No início dos anos noventa veio parar-me às mãos, por empréstimo, um álbum com fotografias do Porto tiradas por um cidadão inglês, fotógrafo amador, na última década do século XIX. Entre os inúmeros originais fotográficos havia uma imagem esplêndida, tirada do miradouro da Vitória, que mostrava todo o vale fronteiro à Sé. A curiosidade levou-me a reproduzir a fotografia e a deslocar-me ao local - o largo socalco onde esteve instalada uma bateria de artilharia durante o Cerco do Porto - para observar as diferenças.
Deparei com um edifício de construção recente, um balneário, que sendo útil para a população residente, constitui uma intervenção infeliz por ter tapado parte da vista do miradouro. Como se isto não fosse suficiente para provocar descontentamento, enfeitaram-no com um conjunto de antenas retransmissoras de uma rede de telefones móveis.

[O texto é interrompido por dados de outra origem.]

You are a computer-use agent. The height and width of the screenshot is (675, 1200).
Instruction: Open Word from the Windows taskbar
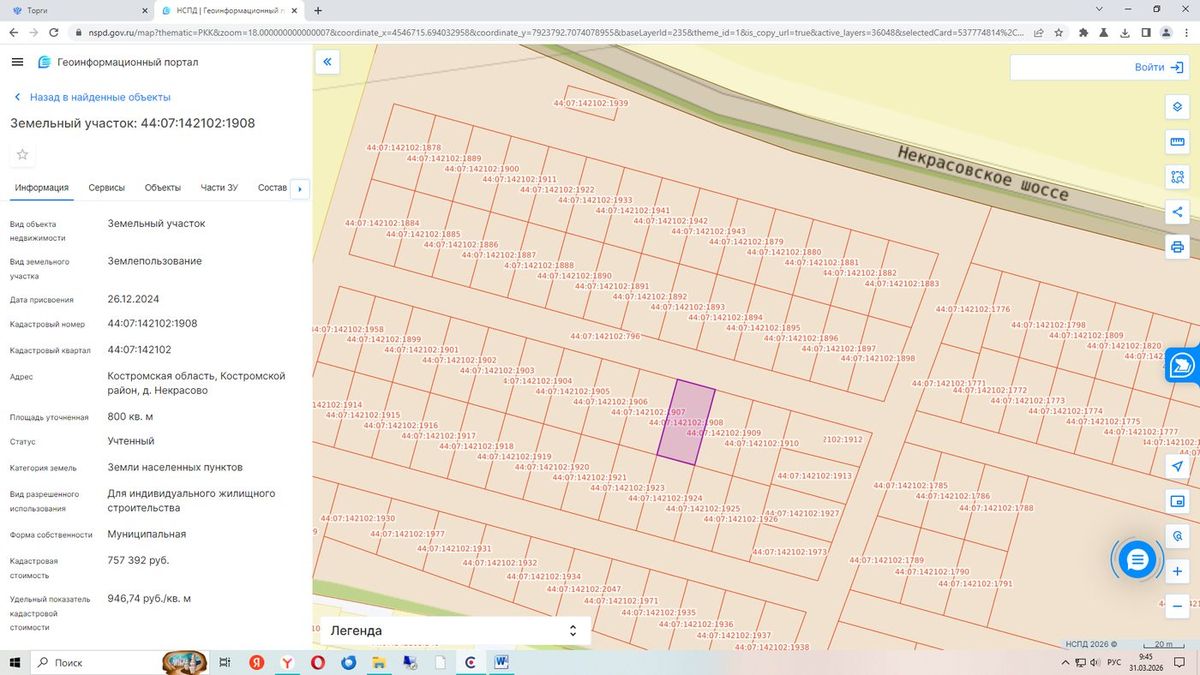click(500, 662)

O edifício, como muito outros remodelados no centro histórico do Porto, o tal que é património da humanidade, apresenta na fachada oposta à da fotografia um adiantado estado de degradação. Degradação mais próxima do aviltamento que atinge os objectos de consumo que acabam no lixo, e nestes incluo um grande leque que pode ir do automóvel à embalagem tetrapack, do que da serena e respeitável decadência provocada pela marcha implacável do tempo.